Despite the fact that medical school was initially his parents’ idea and not his, Parcon shared that he eventually learned to love studying medicine. His father is a surgeon in a public hospital and with him, he saw how his father has a kind heart for the poor.

“Maski nga duktor si Papa, pobre siya nga duktor kay wala abi na siya gapanukot. Kung tagaan siya sang pasyente less than P500, wala niya na ginabaton kay hambal niya meaning daw sina walang-wala gid ang pasyente,” shared Parcon who added it was his parents’ love to them that made him decide to pursue medicine.

(Even if my father is a doctor, we are not rich. That’s because he sometimes doesn’t ask for payment from his patients. If they pay him less than P500, he gives it back saying it means that this patient has nothing else)

The fifth child out of six children, Parcon said by the time he entered med school, he already had three older siblings who are medical doctors already. He shared how his parents sacrificed and sold some of their farm lots just to get by and send them to medical school.

But the plot twist in his life as a medical student came in the first week of June 2020 when he was an intern at the South Cotabato Provincial Hospital. Around this time, he started experiencing twitching on the right side of his body, focal seizure, and tonic clonic or repetitive contractions in his body. This month he was supposed to start review for the national physician board exam.

He decided to see a neurologist in General Santos City who requested an MRI. The MRI result showed a 6x3 centimeters brain tumor specifically on his left frontal lobe where the part of the brain responsible for his memory, motor skills, and cognitive functions is located.

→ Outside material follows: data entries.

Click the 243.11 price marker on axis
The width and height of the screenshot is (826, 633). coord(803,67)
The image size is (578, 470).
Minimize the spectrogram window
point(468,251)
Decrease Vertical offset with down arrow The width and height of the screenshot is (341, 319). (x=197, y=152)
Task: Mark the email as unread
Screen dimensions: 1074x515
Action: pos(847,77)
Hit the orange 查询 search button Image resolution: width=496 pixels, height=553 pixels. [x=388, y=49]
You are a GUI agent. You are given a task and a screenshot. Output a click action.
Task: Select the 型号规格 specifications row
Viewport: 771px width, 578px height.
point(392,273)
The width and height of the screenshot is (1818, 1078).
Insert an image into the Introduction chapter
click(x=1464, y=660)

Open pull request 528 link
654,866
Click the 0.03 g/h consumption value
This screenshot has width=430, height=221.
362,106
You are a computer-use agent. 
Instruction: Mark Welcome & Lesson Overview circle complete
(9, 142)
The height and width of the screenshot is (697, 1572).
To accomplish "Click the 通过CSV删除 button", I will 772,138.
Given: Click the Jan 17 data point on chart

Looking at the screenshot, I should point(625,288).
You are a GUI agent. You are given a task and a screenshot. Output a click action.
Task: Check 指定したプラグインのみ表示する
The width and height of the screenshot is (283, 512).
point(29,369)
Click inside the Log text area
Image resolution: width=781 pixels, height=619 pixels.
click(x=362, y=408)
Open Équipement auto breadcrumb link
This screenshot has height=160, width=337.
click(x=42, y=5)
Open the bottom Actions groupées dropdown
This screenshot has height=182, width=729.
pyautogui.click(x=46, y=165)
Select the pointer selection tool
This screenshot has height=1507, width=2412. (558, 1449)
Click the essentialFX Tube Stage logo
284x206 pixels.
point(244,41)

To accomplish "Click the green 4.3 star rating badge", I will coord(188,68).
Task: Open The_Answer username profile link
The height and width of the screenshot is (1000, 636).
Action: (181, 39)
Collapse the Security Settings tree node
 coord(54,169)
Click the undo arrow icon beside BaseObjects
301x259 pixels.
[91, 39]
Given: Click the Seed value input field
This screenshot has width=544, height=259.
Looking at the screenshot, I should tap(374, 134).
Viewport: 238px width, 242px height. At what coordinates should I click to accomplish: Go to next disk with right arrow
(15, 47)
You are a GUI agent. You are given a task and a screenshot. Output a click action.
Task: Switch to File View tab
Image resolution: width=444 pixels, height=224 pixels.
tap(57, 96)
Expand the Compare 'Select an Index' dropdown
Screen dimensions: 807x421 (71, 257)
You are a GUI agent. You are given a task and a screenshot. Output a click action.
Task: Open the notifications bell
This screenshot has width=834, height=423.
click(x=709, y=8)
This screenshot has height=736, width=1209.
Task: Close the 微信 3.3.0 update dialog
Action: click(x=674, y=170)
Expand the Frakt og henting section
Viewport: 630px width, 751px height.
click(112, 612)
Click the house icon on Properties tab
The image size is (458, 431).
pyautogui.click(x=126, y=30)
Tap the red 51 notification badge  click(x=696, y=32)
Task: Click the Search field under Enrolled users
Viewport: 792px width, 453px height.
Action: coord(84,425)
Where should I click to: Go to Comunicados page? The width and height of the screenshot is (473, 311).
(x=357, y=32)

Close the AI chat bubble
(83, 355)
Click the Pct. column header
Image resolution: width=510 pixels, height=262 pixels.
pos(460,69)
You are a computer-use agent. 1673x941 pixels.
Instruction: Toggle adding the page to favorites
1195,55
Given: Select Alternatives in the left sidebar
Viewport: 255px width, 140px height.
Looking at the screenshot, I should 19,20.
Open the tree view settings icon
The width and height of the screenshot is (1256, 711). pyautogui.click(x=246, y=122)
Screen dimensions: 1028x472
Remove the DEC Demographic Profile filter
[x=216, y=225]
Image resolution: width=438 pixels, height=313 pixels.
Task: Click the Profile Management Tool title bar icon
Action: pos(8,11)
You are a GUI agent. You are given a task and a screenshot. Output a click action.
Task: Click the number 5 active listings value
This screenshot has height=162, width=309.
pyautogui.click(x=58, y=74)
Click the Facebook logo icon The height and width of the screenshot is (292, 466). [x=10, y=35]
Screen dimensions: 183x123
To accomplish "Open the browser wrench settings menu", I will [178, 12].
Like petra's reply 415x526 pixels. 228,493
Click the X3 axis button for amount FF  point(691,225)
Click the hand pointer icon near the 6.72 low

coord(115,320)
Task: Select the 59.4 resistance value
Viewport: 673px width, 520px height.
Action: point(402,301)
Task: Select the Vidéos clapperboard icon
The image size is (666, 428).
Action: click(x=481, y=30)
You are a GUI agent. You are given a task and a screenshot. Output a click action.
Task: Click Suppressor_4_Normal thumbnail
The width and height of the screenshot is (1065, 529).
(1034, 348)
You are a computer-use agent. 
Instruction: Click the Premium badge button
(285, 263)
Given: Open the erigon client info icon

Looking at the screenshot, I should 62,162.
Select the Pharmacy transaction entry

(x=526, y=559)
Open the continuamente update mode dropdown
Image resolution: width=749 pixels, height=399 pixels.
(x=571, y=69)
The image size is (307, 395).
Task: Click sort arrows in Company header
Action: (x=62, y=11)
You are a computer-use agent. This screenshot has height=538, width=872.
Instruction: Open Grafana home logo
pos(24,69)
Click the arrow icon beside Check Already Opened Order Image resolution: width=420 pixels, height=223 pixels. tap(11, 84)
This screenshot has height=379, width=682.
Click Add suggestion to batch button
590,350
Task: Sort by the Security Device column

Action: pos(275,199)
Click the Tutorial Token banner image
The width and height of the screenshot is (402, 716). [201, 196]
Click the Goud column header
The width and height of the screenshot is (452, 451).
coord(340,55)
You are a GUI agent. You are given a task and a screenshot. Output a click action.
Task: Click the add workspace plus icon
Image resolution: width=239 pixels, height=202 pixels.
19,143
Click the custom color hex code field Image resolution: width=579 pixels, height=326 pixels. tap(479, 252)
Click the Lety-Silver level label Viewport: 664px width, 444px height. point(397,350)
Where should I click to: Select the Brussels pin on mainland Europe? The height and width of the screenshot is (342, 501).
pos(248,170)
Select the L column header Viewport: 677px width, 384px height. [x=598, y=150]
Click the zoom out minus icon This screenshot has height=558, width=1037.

Parcon said the first time he heard it from his doctor, he was in denial and couldn’t immediately absorb his situation but remembered how he was told it was a “very bad tumor”.

In July 2020, his sister, a medical doctor in Manila, decided to take him in and have his surgery in Quezon City. “By this time, a month after the first symptoms, naga-progress na siya. Gina-time-an ko ang twitching. If before it happens every 30 minutes, eventually naging 15 minutes every day. Walang stimulus that triggers the twitching. Kumbaga intermittent lang siya,” said Parcon.

Different doctors and specialists worked on his case and finally on October 3, 2020, just a day before his birthday, he was scheduled for an operation. He was inside the operating room for an open-brain surgery for 24 hours. When the tumor was taken out of his brain and tested, the results came a month after with Oligodendroglioma Grade 2 diagnosis. He said Grade 2 was still a good news because more advanced Oligodendroglioma can progress faster and be malignant.

By the time he was recovering from surgery, he was experiencing memory loss. He would forget the names of random things around him but would feel like he knows what they’re called. He would often say it’s already at the tip of his tongue but somehow he wouldn’t remember. He would be asked to memorize three simple words and when asked about it, he would forget.

By December 2020, Parcon would still need radiotherapy, a procedure that consumes most of his energy. So even if the physician board exam is only four months away, he couldn’t find the time and energy to study.

“I found myself questioning God. Why did it happen to me? Why me? But I got to know Dr. Leo Trinidad while I was in ICU. He was the one who helped me get to know God more,” said Parcon who said that around his recovery stage he would read the Bible more often than his reviewer. He added his mind became more peaceful and had a changed and a deeper relationship with God because of what happened to him.

In January 2021, he officially started reviewing with less than two months left before the board exam. By this time, his memory still hasn’t fully recovered but he pushed through. Around February 2021, he felt his memory improving although it hasn’t entirely returned to its normal state.

He took the exam on March 16, 2021, only five months after his open brain surgery, with faith and determination with him. Three days after the exam, the results were released with Parcon’s name on the list. He won against the challenge of fate.

Congratulations, Dr. Ismael Parcon Jr!